== What is expected ==
Write out all of the rows below again, word for word, leaving out the pictures.

Raw records:
>> BEGIN

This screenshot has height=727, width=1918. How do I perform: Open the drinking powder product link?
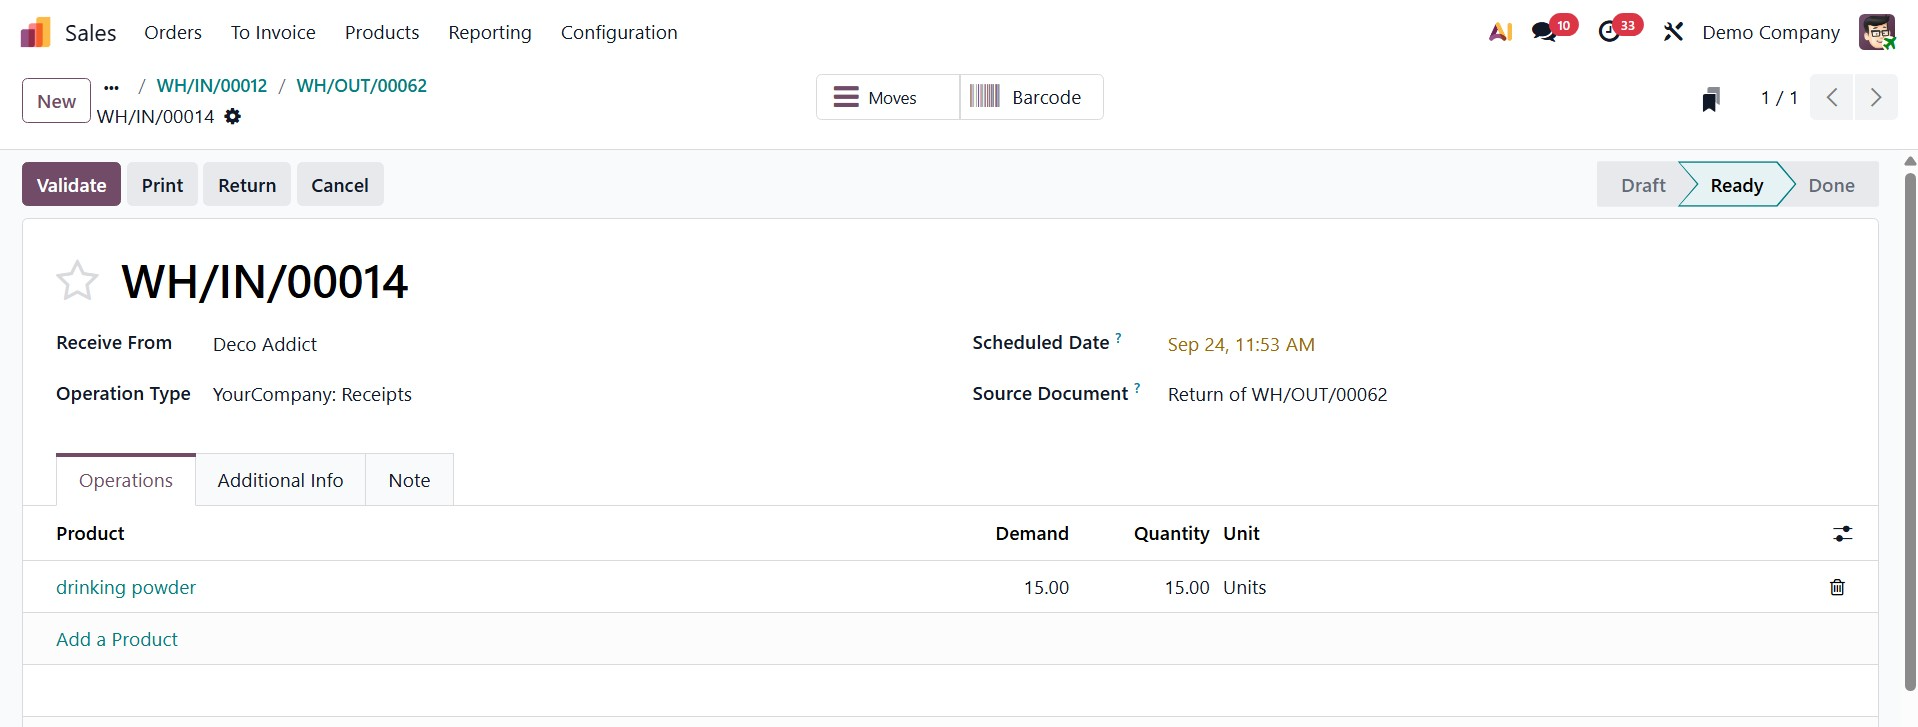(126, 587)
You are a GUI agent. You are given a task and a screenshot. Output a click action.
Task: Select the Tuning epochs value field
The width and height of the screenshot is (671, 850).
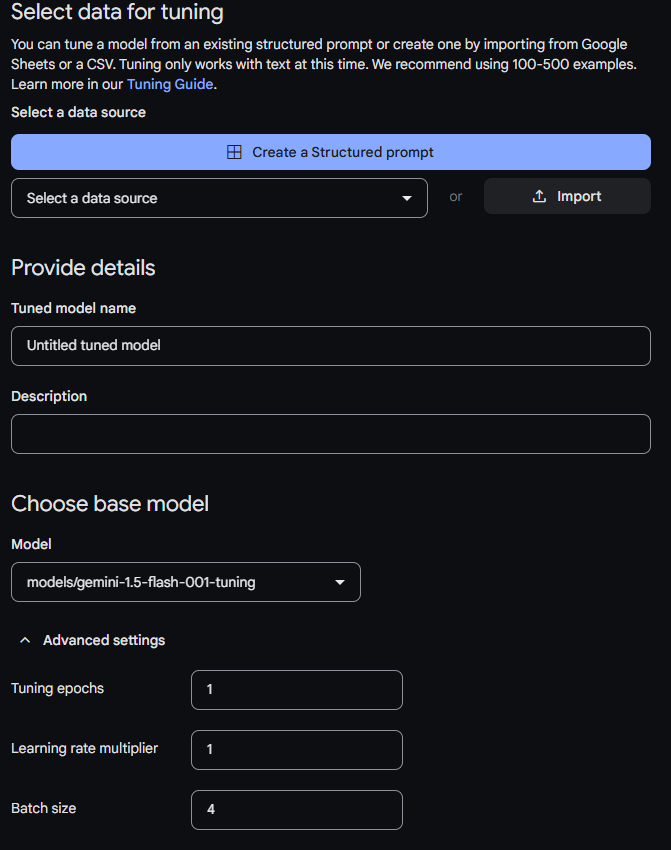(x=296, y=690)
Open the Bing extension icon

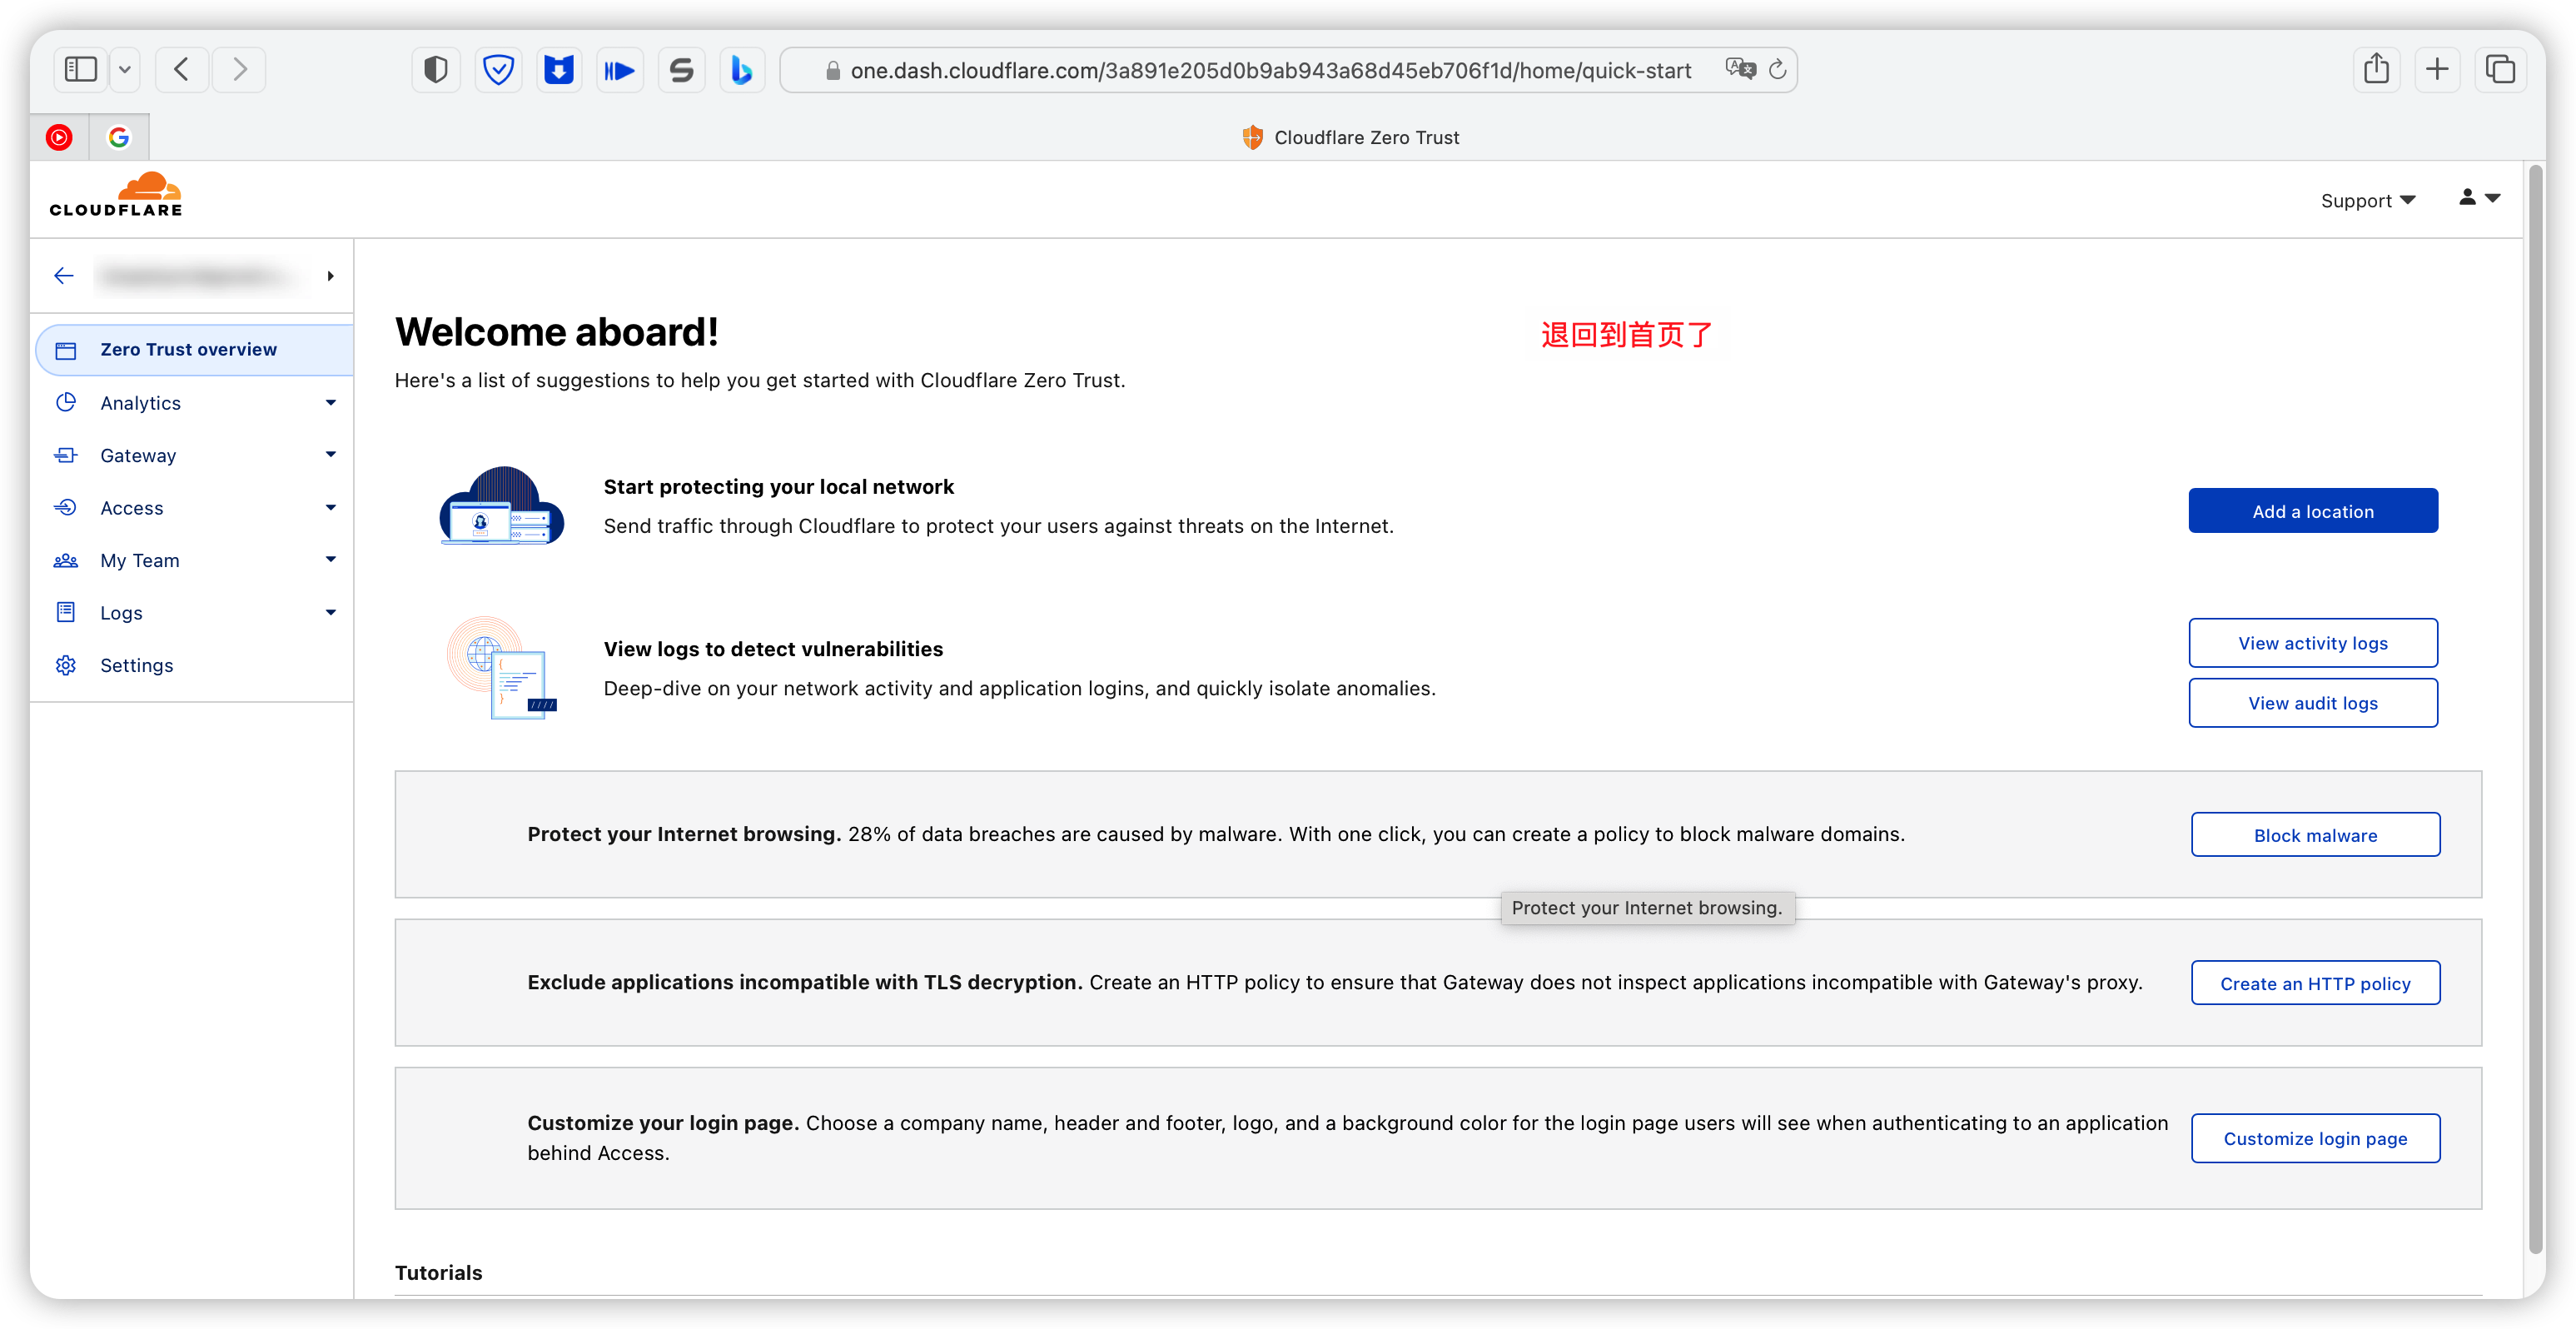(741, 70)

>> END

== Answer for the task ==
This screenshot has height=727, width=1918. How do I perform: Open the drinking powder product link?
(126, 587)
You are a GUI agent. You are given a task and a screenshot. Output a click action.
Task: Select the Tuning epochs value field
The width and height of the screenshot is (671, 850).
(x=296, y=690)
Open the Bing extension icon

(741, 70)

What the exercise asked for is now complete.